AIM OF THE EXERCISE: Copy each of these rows word for word, without changing anything.

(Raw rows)
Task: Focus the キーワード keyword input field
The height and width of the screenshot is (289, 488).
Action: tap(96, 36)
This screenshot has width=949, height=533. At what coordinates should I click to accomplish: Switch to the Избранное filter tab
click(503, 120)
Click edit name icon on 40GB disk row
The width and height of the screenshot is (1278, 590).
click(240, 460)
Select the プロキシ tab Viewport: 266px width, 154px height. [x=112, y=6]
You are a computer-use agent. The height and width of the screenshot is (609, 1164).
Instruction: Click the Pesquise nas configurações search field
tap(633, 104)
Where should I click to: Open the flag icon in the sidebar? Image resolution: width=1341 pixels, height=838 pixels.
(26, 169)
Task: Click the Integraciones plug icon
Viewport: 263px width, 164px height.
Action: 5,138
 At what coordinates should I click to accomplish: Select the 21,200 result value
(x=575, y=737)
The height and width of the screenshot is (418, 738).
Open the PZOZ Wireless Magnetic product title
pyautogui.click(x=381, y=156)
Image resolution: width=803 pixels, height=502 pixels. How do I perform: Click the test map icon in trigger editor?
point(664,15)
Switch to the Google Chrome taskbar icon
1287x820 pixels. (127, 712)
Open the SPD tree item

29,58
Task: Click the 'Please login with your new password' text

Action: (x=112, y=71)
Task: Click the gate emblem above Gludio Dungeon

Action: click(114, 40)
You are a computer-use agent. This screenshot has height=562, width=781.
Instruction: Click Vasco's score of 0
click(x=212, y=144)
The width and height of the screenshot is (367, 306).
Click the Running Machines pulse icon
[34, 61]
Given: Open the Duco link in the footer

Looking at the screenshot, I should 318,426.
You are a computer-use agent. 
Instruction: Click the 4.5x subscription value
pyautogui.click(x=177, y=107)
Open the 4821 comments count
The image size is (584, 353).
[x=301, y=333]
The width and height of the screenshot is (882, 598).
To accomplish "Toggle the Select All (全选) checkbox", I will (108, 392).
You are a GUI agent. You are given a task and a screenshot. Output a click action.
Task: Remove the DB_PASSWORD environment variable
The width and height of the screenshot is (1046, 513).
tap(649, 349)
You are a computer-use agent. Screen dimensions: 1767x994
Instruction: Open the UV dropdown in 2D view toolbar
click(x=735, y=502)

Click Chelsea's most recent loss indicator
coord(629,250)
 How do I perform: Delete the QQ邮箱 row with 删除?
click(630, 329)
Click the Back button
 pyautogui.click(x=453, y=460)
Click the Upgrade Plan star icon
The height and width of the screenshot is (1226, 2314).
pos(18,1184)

SOLUTION TO THIS TASK:
Task: Focus the キーワード keyword input field
The height and width of the screenshot is (289, 488).
Action: tap(96, 36)
This screenshot has width=949, height=533. At what coordinates should I click to accomplish: Switch to the Избранное filter tab
click(503, 120)
Click edit name icon on 40GB disk row
The width and height of the screenshot is (1278, 590).
click(240, 460)
Select the プロキシ tab Viewport: 266px width, 154px height. [x=112, y=6]
You are a computer-use agent. The height and width of the screenshot is (609, 1164).
Instruction: Click the Pesquise nas configurações search field
tap(633, 104)
Where should I click to: Open the flag icon in the sidebar? Image resolution: width=1341 pixels, height=838 pixels.
(26, 169)
Task: Click the Integraciones plug icon
Viewport: 263px width, 164px height.
Action: 5,138
 At what coordinates should I click to accomplish: Select the 21,200 result value
(x=575, y=737)
The height and width of the screenshot is (418, 738).
Open the PZOZ Wireless Magnetic product title
pyautogui.click(x=381, y=156)
Image resolution: width=803 pixels, height=502 pixels. How do I perform: Click the test map icon in trigger editor?
point(664,15)
Switch to the Google Chrome taskbar icon
1287x820 pixels. (127, 712)
Open the SPD tree item

29,58
Task: Click the 'Please login with your new password' text

Action: (x=112, y=71)
Task: Click the gate emblem above Gludio Dungeon

Action: click(114, 40)
You are a computer-use agent. This screenshot has height=562, width=781.
Instruction: Click Vasco's score of 0
click(x=212, y=144)
The width and height of the screenshot is (367, 306).
Click the Running Machines pulse icon
[34, 61]
Given: Open the Duco link in the footer

Looking at the screenshot, I should 318,426.
You are a computer-use agent. 
Instruction: Click the 4.5x subscription value
pyautogui.click(x=177, y=107)
Open the 4821 comments count
The image size is (584, 353).
[x=301, y=333]
The width and height of the screenshot is (882, 598).
To accomplish "Toggle the Select All (全选) checkbox", I will (108, 392).
You are a GUI agent. You are given a task and a screenshot. Output a click action.
Task: Remove the DB_PASSWORD environment variable
The width and height of the screenshot is (1046, 513).
tap(649, 349)
You are a computer-use agent. Screen dimensions: 1767x994
Instruction: Open the UV dropdown in 2D view toolbar
click(x=735, y=502)

Click Chelsea's most recent loss indicator
coord(629,250)
 How do I perform: Delete the QQ邮箱 row with 删除?
click(630, 329)
Click the Back button
 pyautogui.click(x=453, y=460)
Click the Upgrade Plan star icon
The height and width of the screenshot is (1226, 2314).
pos(18,1184)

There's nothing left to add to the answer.